Une controverse émerge au sein du ministère gabonais de la Santé. Dans une correspondance officielle adressée à la tutelle, le Syndicat Urgences Santé pointe des dysfonctionnements dans la gestion des recrutements et appelle à une clarification du processus de représentativité syndicale, dans un contexte de tensions croissantes parmi les agents.
Selon le syndicat, les listes de recrutement dites « en cascade », élaborées par les services des ressources humaines, ne respecteraient pas le principe d’antériorité des dossiers. Des agents ayant introduit leurs candidatures entre 2019 et 2021 seraient écartés au profit de profils plus récents, notamment issus des promotions 2024 et 2025, malgré la détention d’accusés de réception attestant de la régularité de leurs démarches.

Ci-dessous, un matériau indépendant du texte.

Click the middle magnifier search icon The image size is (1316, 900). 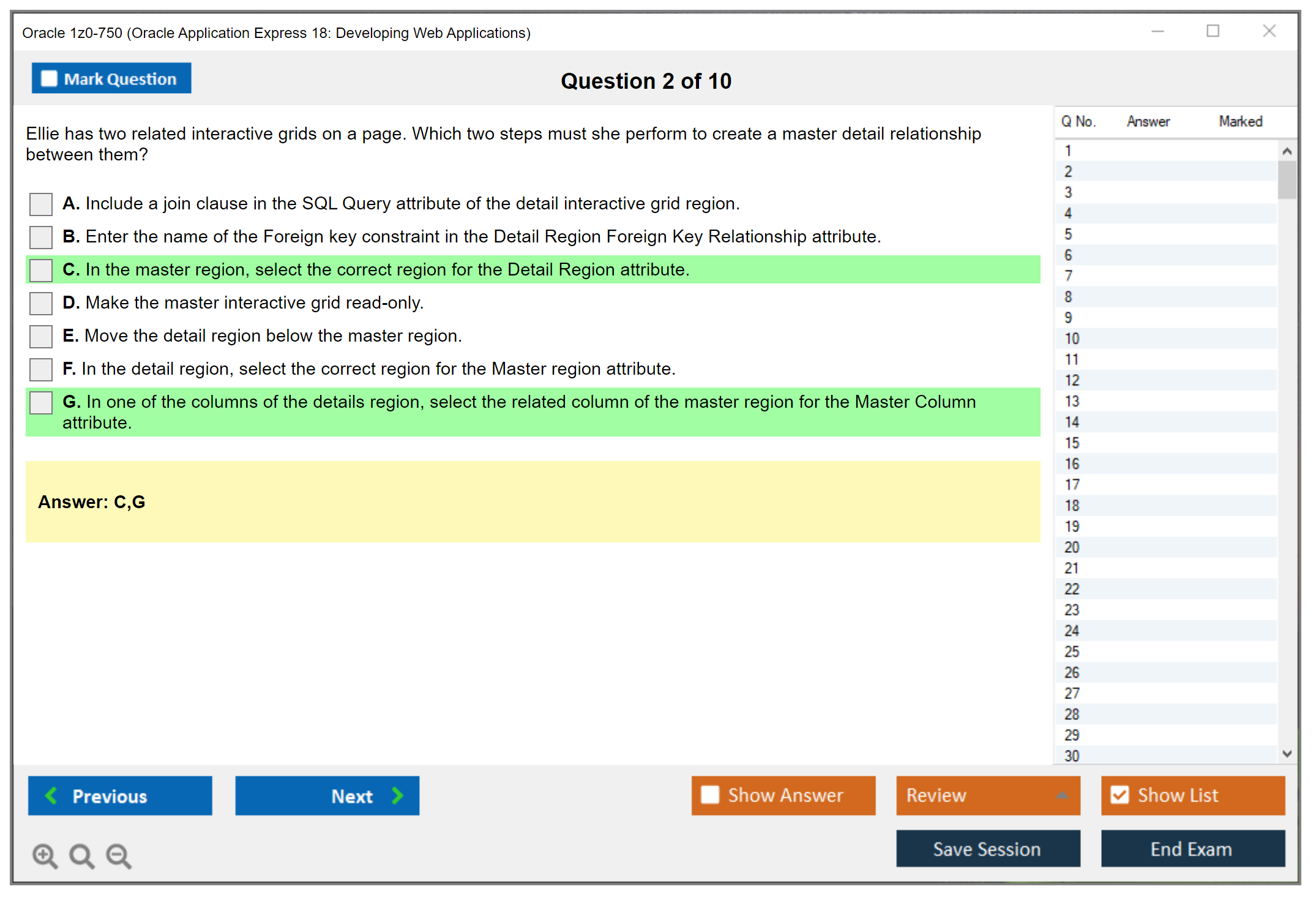coord(81,856)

Cette situation concernerait plusieurs centaines d’agents à l’échelle nationale et alimente un sentiment d’injustice au sein du personnel de santé. Le syndicat évoque une rupture d’égalité de traitement susceptible d’entamer la confiance envers l’administration, dans un secteur déjà confronté à des défis structurels en matière de ressources humaines.

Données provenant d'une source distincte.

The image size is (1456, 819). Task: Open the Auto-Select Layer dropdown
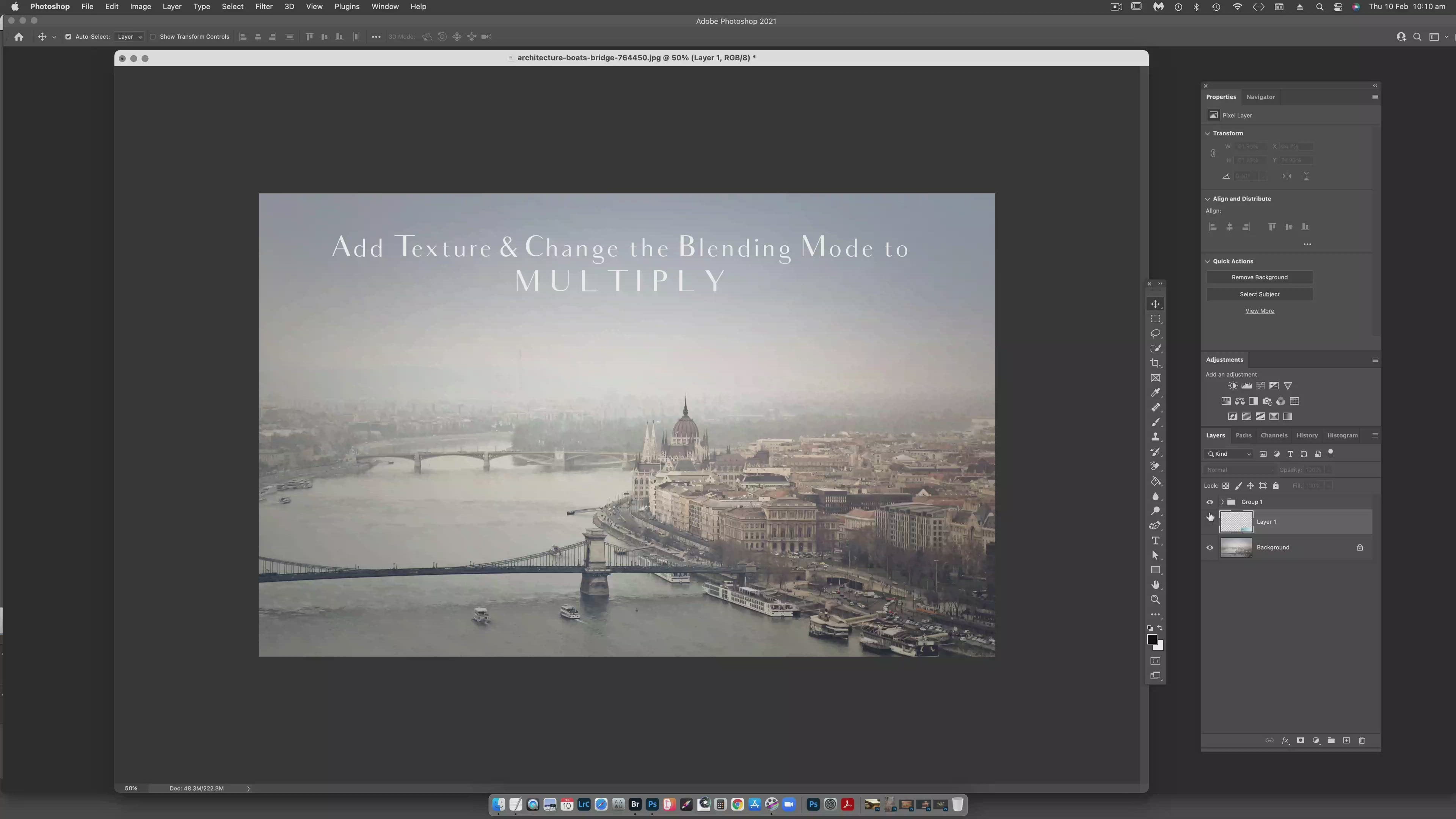click(x=129, y=37)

Urgences Santé estime que ces pratiques sont en décalage avec les orientations de justice sociale portées par les autorités de la transition, sous l’impulsion du président Brice Clotaire Oligui Nguema.
Par ailleurs, l’organisation syndicale s’inquiète de la tenue de réunions préparatoires à la commission tripartite, alors que les résultats définitifs des élections professionnelles ne sont pas encore publiés. D’après les tendances provisoires, seules certaines organisations disposeraient d’une représentativité suffisante, ce qui pourrait remettre en cause la légitimité de plusieurs syndicats à siéger.
Le syndicat appelle ainsi à la suspension des travaux en cours et à une recomposition des instances de dialogue social sur la base des résultats officiels à venir, afin de garantir une représentation conforme au choix des agents.
Sans remettre en cause l’autorité ministérielle, Urgences Santé indique se réserver la possibilité de saisir les plus hautes instances de l’État par les voies légales si aucune suite n’est donnée à ses préoccupations.
Cette affaire met en lumière des enjeux sensibles pour le ministère de la Santé, entre exigence de transparence administrative, maintien de la cohésion sociale et crédibilité du dialogue institutionnel, dans un contexte de réformes engagées au sein de l’appareil public gabonais.